With advancements in dialysis, the concept of critical care dialysis has improved. With continuous renal replacement therapy, we have lots of improved techniques for patients with multiple disorders or organ failure, who need dialysis.
Then, there is continuous ambulatory peritoneal dialysis, where dialysis is made possible through alternative routes. Other than these, kidney biopsy techniques have improved with treatment modalities.
The survey covered 17 cities (plus the National Capital Region). Top hospitals for 10 specialties were also ranked.
PERCEPTUAL DATA COLLECTION
A primary survey was conducted among health care experts—674 general physicians and 1,350 specialists.
The sample was selected ensuring proper representation of all cities and specialities. The experts were asked to nominate and rate the top five multispeciality hospitals in India and within their own city. Specialists were asked to nominate and rate the top five hospitals for their specialisation. Experts’ response for hospitals they are associated with were ignored.
VALIDATION OF FINDINGS
Data collected from the survey was validated using factual data from hospitals and other secondary sources.
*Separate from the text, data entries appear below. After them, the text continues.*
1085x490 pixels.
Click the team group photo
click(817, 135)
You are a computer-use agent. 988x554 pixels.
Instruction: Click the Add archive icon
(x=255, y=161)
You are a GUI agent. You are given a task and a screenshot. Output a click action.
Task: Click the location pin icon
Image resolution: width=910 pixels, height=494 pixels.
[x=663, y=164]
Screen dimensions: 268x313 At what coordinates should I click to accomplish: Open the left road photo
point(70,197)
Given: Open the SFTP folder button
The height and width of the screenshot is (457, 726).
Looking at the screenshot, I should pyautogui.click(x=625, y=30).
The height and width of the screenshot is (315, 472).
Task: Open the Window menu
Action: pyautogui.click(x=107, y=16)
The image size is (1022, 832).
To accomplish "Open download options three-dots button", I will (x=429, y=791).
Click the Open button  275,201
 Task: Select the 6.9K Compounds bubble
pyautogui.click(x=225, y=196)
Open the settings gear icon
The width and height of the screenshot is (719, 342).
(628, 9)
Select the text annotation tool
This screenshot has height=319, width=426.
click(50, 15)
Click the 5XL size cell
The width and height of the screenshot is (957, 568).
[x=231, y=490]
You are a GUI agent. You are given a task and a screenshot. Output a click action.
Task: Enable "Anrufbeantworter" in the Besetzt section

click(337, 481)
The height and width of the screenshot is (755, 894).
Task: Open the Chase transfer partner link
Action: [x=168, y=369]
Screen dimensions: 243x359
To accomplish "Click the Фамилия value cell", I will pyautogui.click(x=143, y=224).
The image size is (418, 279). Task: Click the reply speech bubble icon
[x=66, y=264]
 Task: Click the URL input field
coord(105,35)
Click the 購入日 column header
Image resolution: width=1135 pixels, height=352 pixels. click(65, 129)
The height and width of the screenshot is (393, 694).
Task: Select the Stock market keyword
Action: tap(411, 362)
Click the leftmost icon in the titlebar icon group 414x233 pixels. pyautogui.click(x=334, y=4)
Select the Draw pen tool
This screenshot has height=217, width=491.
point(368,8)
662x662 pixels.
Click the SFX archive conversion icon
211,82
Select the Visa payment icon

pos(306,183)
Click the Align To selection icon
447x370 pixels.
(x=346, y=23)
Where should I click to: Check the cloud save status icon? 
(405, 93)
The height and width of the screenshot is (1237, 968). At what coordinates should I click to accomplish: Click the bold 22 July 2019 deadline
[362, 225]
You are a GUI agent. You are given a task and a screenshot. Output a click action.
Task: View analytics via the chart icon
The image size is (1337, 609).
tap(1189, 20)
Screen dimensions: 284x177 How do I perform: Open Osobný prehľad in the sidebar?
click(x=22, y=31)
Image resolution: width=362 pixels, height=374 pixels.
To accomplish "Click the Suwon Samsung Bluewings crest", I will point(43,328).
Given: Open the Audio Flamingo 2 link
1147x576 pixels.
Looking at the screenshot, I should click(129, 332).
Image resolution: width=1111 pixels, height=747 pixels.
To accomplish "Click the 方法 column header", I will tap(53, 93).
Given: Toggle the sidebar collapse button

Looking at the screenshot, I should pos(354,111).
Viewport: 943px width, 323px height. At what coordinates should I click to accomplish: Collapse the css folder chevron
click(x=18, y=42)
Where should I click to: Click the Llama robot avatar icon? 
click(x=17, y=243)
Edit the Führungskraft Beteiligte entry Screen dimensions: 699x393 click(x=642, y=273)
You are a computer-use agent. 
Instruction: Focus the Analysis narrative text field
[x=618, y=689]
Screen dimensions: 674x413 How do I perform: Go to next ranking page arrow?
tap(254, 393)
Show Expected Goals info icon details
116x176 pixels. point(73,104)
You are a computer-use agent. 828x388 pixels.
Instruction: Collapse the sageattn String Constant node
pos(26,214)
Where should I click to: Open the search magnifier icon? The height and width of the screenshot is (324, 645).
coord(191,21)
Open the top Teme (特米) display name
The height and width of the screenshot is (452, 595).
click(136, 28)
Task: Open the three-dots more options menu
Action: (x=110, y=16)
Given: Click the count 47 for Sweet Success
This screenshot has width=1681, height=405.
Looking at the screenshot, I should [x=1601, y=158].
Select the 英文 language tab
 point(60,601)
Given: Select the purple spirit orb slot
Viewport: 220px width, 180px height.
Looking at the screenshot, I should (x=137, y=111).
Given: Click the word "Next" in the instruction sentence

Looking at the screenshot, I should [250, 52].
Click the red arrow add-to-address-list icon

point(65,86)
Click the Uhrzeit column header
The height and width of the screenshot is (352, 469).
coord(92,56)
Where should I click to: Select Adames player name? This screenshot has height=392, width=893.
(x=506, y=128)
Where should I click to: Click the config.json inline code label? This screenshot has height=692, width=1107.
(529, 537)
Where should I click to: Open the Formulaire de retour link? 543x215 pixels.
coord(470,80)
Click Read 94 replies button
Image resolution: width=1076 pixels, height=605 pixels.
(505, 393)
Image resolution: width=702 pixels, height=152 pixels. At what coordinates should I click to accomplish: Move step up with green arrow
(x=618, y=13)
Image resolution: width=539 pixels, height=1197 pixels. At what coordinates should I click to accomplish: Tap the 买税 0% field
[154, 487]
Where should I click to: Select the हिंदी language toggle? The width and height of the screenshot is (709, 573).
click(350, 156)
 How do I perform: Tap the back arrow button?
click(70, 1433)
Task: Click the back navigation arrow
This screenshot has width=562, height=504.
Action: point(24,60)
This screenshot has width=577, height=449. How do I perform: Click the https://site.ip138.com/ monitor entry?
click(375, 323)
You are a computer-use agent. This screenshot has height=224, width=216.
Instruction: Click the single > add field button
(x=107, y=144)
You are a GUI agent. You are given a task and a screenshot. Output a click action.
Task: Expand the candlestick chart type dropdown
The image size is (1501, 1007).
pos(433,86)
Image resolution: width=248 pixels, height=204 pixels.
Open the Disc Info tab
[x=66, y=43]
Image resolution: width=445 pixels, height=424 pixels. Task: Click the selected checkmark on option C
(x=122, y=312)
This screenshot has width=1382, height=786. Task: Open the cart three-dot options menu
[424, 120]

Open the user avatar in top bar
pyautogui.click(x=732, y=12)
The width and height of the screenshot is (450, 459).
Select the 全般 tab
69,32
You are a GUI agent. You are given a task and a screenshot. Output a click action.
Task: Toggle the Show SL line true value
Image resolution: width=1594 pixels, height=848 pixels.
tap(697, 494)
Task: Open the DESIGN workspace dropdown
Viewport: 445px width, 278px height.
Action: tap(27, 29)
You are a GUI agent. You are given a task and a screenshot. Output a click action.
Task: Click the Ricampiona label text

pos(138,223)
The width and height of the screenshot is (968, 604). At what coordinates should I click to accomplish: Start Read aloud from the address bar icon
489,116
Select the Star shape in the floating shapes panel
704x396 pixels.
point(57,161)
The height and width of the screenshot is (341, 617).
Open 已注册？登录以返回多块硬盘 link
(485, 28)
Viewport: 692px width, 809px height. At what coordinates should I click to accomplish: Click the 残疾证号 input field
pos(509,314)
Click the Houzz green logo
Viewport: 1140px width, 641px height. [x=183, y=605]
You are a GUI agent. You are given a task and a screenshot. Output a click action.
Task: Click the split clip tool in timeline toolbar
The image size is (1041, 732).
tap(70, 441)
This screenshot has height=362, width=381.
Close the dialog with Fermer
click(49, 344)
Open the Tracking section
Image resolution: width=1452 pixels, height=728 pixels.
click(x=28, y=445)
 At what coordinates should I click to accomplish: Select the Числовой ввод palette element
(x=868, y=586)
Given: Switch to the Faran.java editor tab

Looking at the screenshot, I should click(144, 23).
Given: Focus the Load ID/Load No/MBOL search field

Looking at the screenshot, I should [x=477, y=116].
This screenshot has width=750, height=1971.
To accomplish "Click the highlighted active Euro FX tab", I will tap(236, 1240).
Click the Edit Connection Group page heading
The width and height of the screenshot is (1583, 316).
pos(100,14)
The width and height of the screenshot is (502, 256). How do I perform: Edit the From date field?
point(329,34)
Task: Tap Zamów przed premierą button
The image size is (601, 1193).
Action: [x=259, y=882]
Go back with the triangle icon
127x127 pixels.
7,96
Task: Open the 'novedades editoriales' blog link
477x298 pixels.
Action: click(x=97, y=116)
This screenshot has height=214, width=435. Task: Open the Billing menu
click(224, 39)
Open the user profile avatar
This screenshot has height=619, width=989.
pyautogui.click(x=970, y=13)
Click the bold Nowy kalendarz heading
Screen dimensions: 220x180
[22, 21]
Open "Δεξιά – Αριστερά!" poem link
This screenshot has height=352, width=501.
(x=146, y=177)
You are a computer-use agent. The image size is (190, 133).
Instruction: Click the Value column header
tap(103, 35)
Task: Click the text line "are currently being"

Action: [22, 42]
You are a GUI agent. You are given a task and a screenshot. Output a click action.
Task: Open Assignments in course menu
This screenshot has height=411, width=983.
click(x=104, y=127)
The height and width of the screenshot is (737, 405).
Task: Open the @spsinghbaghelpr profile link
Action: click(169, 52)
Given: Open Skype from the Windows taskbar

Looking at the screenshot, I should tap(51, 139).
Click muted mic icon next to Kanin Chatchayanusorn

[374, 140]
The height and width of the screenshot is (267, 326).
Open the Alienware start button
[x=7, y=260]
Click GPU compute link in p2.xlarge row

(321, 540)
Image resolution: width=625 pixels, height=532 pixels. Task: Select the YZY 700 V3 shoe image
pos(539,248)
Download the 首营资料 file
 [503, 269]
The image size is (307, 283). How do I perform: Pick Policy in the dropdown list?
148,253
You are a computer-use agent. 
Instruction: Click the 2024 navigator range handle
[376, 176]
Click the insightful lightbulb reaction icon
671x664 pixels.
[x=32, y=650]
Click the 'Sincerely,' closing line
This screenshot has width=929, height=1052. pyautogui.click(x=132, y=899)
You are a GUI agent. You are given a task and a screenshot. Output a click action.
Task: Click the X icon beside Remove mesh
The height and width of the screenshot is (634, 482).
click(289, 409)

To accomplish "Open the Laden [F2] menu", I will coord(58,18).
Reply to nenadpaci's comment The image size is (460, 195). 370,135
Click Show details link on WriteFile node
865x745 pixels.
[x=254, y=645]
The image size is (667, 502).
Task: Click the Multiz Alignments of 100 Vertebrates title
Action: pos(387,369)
Final list was validated by leading doctors. Specialisation rankings were validated by experts who are opinion leaders in their field. City rankings were validated by experts from respective cities.
The core research team met 120 senior doctors, apart from conducting telephonic interviews to validate the findings.
The final rank for a hospital is based on the number of nominations received, ranks given, and the ratings on six parameters:
Competency of doctors
Infrastructure and facilities
Research and innovation
NOTE: Ranking for a city is based on the perception of the sample surveyed from that city, whereas the All India ranking is based on the perception of the sample surveyed in the country. Hence, city rankings might be different from the All India list.
HOW TO USE IT?
The rankings make the opinion of health care experts available to the public and all efforts have been made to provide an honest assessment. While this list can be used as a guideline, decisions should be based on the needs of each patient.